Assigned task: Check each line of the material, and show the ones that include the word "beside".

Data to use:
════════════════
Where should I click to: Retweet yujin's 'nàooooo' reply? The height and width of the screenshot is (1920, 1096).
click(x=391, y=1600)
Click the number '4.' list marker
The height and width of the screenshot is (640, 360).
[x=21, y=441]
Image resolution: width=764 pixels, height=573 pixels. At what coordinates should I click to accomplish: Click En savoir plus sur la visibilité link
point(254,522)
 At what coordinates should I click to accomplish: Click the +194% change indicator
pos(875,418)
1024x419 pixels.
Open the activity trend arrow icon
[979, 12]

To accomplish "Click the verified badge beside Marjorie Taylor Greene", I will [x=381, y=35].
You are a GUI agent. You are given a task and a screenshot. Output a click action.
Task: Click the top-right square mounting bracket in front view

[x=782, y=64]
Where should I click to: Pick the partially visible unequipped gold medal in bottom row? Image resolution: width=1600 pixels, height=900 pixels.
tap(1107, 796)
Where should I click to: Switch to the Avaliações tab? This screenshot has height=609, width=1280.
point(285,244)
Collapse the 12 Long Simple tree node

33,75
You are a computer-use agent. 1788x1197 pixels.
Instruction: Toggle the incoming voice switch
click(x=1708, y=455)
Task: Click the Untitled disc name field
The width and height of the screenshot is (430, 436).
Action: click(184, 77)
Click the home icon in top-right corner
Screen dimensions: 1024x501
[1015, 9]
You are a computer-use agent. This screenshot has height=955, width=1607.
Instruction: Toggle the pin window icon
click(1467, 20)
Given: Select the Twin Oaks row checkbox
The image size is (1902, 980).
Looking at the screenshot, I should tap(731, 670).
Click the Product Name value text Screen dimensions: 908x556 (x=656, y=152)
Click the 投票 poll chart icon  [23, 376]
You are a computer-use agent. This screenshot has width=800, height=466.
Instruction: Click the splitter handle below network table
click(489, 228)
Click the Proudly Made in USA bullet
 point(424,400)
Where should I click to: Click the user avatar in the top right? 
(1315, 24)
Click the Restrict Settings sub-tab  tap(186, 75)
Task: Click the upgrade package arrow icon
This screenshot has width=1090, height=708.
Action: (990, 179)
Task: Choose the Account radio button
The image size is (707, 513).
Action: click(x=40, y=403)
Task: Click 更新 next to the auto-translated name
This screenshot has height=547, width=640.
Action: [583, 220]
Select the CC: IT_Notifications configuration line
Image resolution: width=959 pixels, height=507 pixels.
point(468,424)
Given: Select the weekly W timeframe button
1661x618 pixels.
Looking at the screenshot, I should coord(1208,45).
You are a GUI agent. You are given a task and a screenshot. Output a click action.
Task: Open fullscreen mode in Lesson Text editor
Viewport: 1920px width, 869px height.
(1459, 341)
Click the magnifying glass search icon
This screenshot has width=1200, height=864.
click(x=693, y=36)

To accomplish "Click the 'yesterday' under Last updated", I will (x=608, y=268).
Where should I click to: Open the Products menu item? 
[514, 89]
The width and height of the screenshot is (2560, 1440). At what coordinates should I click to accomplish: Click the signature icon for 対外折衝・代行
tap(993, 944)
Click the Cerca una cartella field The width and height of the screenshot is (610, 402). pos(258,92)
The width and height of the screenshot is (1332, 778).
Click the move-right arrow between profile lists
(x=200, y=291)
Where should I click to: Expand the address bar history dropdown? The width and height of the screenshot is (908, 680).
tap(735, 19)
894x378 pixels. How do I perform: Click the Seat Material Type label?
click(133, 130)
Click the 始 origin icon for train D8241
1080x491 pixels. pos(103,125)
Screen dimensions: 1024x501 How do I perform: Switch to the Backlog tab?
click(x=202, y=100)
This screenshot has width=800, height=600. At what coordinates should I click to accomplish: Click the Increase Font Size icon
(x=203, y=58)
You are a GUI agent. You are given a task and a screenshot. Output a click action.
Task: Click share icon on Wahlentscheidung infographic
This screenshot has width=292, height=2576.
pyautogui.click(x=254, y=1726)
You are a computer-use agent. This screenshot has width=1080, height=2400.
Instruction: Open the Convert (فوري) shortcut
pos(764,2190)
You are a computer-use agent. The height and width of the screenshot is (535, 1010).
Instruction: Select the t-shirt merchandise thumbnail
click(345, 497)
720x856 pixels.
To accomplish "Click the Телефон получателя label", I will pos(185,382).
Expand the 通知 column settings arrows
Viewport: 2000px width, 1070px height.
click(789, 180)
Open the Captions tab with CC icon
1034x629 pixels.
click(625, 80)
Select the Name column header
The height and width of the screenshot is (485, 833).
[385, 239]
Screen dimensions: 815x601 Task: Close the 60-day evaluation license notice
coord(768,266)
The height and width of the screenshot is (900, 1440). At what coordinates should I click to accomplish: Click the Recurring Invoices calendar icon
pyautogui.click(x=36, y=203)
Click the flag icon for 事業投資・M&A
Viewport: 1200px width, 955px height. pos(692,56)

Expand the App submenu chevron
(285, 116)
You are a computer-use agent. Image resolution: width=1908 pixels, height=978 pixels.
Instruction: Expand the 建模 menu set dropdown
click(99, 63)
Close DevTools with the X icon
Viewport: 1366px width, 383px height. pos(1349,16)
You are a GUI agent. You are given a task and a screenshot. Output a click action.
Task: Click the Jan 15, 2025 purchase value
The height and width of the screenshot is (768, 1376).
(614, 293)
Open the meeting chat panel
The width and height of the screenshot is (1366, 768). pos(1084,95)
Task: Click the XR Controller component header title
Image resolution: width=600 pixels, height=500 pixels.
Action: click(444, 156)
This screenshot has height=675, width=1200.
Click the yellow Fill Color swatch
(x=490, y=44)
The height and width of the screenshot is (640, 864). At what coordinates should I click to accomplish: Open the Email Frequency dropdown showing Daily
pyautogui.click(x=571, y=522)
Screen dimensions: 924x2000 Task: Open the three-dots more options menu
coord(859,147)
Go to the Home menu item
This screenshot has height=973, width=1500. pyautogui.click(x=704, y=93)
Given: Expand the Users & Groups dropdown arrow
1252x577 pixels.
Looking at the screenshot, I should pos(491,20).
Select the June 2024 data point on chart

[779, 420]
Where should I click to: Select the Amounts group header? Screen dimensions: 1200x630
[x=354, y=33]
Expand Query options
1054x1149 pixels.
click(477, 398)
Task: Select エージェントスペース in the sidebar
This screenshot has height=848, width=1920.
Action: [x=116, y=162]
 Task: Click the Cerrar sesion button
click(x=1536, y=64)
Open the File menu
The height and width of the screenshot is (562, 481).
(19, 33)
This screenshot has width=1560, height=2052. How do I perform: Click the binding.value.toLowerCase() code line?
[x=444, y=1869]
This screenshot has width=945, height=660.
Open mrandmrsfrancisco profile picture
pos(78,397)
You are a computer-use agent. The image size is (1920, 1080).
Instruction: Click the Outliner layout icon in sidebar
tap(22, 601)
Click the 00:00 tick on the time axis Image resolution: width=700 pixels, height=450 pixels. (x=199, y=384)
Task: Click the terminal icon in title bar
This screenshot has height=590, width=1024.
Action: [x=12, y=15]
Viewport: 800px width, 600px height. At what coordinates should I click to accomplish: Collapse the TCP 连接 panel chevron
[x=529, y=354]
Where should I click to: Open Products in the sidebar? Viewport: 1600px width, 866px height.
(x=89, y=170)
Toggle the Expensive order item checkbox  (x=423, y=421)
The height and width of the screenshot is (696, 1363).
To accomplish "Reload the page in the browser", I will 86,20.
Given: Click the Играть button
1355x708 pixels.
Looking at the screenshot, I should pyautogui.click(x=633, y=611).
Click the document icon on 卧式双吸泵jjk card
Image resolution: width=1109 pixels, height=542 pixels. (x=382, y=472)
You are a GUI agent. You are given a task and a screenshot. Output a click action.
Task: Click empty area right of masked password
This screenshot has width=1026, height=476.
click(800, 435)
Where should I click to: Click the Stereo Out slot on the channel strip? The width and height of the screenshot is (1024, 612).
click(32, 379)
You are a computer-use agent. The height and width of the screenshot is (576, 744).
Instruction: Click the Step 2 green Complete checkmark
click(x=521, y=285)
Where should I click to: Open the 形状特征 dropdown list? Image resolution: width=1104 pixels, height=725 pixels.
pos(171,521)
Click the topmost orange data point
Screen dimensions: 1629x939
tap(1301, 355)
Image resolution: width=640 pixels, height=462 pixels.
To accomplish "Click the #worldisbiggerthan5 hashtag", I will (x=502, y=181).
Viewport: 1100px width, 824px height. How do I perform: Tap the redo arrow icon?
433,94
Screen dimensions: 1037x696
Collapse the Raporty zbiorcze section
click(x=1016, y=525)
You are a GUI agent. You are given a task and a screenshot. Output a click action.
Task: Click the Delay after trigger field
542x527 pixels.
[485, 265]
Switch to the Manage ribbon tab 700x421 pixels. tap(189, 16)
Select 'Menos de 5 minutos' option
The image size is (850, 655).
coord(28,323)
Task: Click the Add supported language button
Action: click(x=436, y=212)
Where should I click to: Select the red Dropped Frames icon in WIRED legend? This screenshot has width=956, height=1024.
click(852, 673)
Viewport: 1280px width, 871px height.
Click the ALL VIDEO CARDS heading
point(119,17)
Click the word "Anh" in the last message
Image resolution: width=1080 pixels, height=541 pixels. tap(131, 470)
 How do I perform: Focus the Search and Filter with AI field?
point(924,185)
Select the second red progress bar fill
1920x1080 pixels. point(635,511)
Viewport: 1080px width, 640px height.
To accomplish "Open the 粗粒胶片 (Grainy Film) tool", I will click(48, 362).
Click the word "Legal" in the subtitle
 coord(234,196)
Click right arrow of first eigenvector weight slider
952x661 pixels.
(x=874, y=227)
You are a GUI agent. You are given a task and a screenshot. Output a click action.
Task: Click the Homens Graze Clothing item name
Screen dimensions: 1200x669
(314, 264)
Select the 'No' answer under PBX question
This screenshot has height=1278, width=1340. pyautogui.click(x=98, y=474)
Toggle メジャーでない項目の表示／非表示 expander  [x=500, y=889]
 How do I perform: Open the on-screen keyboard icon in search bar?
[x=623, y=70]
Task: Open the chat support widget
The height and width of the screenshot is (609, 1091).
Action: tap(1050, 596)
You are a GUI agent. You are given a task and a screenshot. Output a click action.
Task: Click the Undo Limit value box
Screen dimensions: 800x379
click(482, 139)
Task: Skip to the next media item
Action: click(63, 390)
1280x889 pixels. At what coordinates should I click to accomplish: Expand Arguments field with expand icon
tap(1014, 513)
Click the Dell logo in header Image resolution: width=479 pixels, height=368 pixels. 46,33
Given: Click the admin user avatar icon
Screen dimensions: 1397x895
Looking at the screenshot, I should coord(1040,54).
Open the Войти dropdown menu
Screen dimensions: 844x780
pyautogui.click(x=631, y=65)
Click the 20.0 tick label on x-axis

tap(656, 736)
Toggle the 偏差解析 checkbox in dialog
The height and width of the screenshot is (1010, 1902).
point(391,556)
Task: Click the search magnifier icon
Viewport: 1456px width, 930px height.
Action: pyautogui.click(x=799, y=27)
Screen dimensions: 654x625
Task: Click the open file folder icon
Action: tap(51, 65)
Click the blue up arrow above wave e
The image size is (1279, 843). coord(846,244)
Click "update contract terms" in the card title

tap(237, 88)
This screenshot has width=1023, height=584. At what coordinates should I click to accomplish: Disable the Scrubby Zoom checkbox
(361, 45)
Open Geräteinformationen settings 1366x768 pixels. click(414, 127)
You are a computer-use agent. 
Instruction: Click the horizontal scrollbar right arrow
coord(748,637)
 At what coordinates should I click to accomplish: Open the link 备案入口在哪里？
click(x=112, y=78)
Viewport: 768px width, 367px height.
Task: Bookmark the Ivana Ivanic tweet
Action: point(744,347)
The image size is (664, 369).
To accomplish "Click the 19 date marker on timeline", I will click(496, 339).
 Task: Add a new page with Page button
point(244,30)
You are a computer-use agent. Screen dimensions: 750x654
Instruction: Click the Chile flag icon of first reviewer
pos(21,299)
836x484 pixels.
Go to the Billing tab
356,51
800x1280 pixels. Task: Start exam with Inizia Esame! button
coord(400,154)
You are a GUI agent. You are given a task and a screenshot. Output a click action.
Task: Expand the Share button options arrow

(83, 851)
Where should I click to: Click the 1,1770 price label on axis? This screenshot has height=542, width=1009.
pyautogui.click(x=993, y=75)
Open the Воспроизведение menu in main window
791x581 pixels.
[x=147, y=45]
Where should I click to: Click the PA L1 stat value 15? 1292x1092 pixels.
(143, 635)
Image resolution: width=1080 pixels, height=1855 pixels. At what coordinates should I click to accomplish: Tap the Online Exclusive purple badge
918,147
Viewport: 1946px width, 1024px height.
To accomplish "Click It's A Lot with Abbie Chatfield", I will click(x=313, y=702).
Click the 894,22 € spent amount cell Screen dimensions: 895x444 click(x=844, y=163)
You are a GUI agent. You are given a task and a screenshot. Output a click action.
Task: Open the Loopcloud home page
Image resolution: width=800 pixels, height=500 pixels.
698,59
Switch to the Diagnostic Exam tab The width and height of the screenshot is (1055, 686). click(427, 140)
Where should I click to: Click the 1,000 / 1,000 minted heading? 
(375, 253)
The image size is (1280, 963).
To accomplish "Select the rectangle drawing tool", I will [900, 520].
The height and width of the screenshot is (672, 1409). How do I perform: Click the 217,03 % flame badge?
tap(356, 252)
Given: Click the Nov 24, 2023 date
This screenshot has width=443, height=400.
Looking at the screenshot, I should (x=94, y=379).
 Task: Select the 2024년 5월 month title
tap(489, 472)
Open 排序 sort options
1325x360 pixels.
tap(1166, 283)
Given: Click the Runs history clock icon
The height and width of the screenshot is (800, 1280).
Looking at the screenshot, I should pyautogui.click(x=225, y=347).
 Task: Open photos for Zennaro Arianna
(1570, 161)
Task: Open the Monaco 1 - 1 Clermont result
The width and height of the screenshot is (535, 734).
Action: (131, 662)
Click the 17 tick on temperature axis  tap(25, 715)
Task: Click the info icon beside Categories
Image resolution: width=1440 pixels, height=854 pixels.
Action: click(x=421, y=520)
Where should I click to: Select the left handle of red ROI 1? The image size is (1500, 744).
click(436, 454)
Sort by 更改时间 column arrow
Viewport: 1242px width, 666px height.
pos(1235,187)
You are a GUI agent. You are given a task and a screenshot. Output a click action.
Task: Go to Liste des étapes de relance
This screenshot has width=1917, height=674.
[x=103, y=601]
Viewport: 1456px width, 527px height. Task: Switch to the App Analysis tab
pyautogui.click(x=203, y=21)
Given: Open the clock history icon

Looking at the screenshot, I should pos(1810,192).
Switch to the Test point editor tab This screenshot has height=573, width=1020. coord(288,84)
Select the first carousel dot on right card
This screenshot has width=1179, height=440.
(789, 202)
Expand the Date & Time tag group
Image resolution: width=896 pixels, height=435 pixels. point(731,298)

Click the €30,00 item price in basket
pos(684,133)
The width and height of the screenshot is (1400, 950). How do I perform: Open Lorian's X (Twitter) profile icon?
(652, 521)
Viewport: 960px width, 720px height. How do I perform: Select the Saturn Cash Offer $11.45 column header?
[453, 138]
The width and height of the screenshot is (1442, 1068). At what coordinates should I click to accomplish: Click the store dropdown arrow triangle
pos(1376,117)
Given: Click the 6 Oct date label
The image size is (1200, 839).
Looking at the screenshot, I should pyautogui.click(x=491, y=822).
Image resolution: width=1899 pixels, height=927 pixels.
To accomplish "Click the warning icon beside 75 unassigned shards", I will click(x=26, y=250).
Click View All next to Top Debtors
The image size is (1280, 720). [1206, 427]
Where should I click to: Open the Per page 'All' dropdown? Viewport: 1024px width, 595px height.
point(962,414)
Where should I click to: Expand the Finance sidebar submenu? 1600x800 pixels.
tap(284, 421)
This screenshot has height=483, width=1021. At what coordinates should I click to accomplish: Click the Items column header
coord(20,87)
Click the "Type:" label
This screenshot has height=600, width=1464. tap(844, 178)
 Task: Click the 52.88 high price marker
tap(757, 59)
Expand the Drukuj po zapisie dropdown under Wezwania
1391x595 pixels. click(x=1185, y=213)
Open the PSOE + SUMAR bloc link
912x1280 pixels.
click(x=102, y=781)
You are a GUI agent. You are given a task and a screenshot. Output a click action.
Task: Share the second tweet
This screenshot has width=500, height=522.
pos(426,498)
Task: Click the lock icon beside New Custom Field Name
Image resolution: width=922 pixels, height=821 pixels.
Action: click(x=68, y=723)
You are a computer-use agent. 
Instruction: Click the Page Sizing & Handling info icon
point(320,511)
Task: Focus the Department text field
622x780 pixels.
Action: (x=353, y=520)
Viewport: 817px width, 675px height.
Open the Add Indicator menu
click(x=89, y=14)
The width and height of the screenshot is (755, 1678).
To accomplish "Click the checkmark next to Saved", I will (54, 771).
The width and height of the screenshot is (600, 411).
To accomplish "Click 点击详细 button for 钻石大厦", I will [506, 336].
════════════════
Result of the task:
To accomplish "Click the verified badge beside Marjorie Taylor Greene", I will [x=381, y=35].
Task: Click the info icon beside Categories
To accomplish "Click the warning icon beside 75 unassigned shards", I will click(x=26, y=250).
Task: Click the lock icon beside New Custom Field Name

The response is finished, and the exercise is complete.